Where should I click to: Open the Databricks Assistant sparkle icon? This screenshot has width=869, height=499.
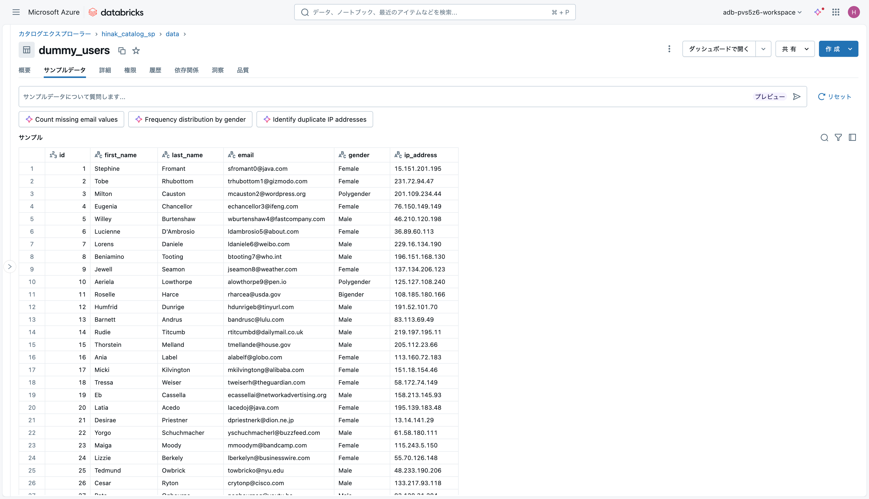pyautogui.click(x=818, y=12)
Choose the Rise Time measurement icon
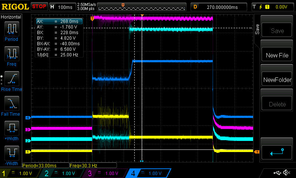The width and height of the screenshot is (296, 178). pyautogui.click(x=11, y=79)
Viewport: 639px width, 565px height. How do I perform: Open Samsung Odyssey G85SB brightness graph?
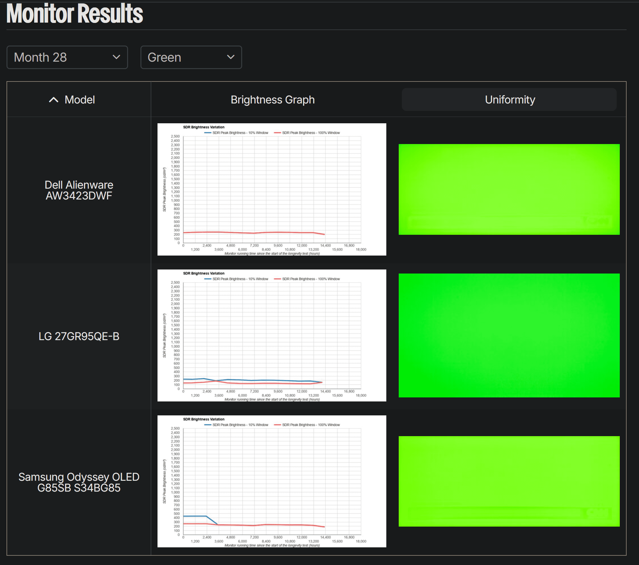272,481
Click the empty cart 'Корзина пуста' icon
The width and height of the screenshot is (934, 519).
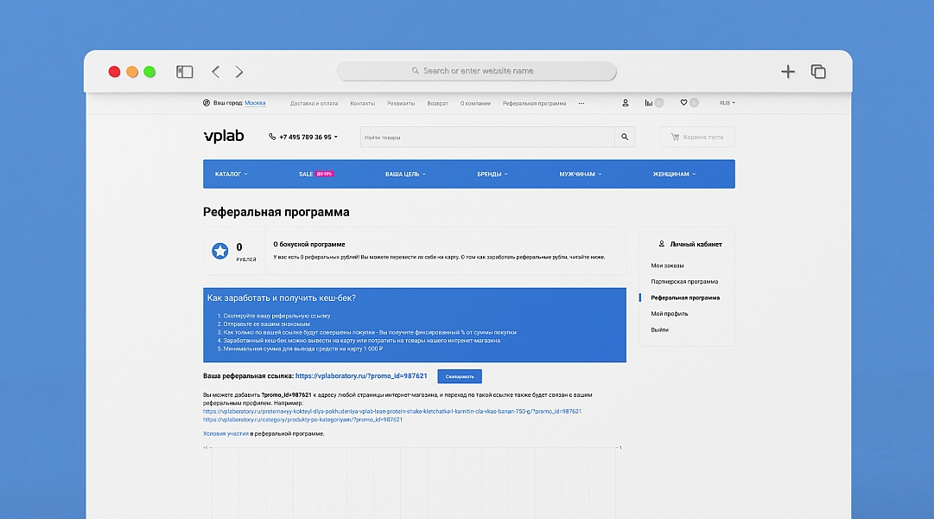(676, 137)
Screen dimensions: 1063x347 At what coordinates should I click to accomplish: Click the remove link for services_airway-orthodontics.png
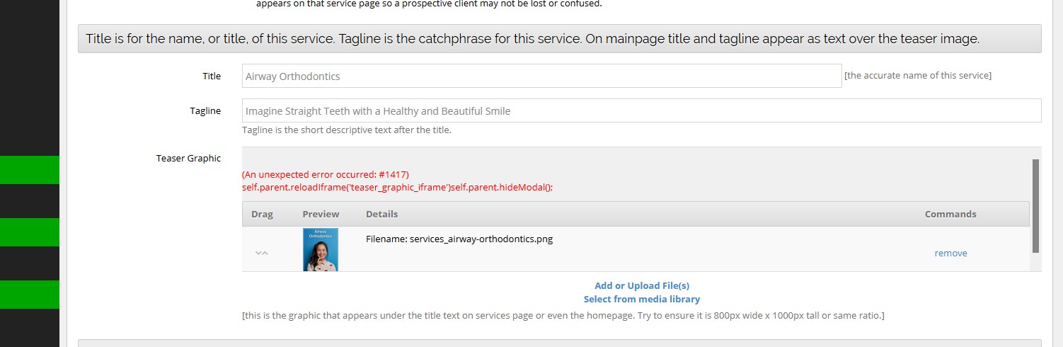tap(950, 254)
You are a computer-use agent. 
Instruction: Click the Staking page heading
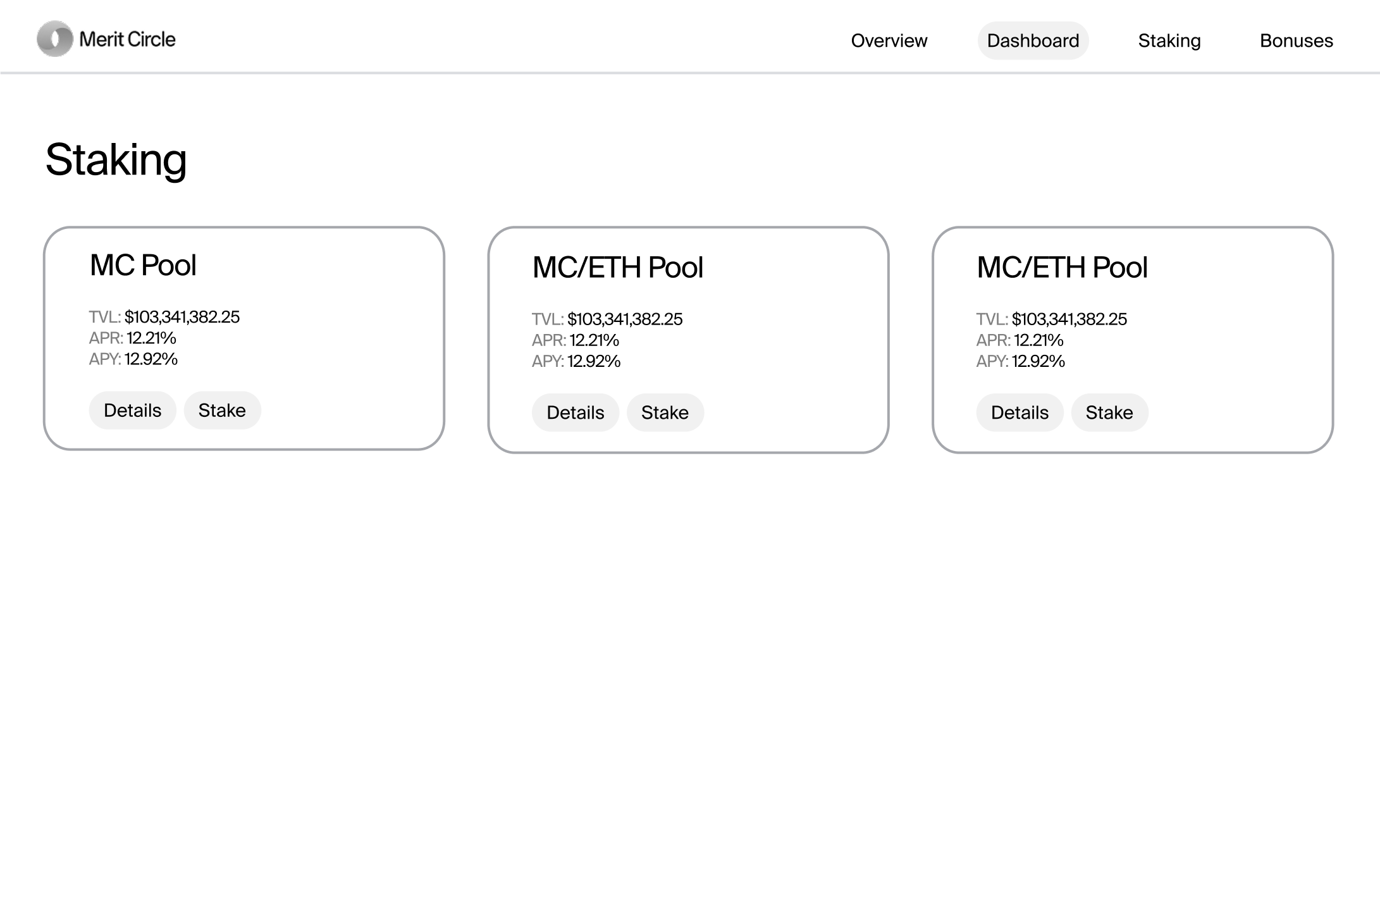(x=116, y=159)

____________

* [Stated exercise]: Render all of the data above as a two-column CSV with the headers input and output. Each row should hold one text in the input column and the answer given for it in the output column, with each value in a single quoted field, line breaks replaced by spaces, and the pictures left out.

* [Full solution]:
input,output
"Where should I click to: Open the Databricks Assistant sparkle icon? This screenshot has width=869, height=499.","pyautogui.click(x=818, y=12)"
"Choose the Rise Time measurement icon","The width and height of the screenshot is (296, 178). pyautogui.click(x=11, y=79)"
"Viewport: 639px width, 565px height. How do I perform: Open Samsung Odyssey G85SB brightness graph?","272,481"
"Click the empty cart 'Корзина пуста' icon The width and height of the screenshot is (934, 519).","(676, 137)"
"Screen dimensions: 1063x347 At what coordinates should I click to accomplish: Click the remove link for services_airway-orthodontics.png","tap(950, 254)"
"You are a computer-use agent. Instruction: Click the Staking page heading","(x=116, y=159)"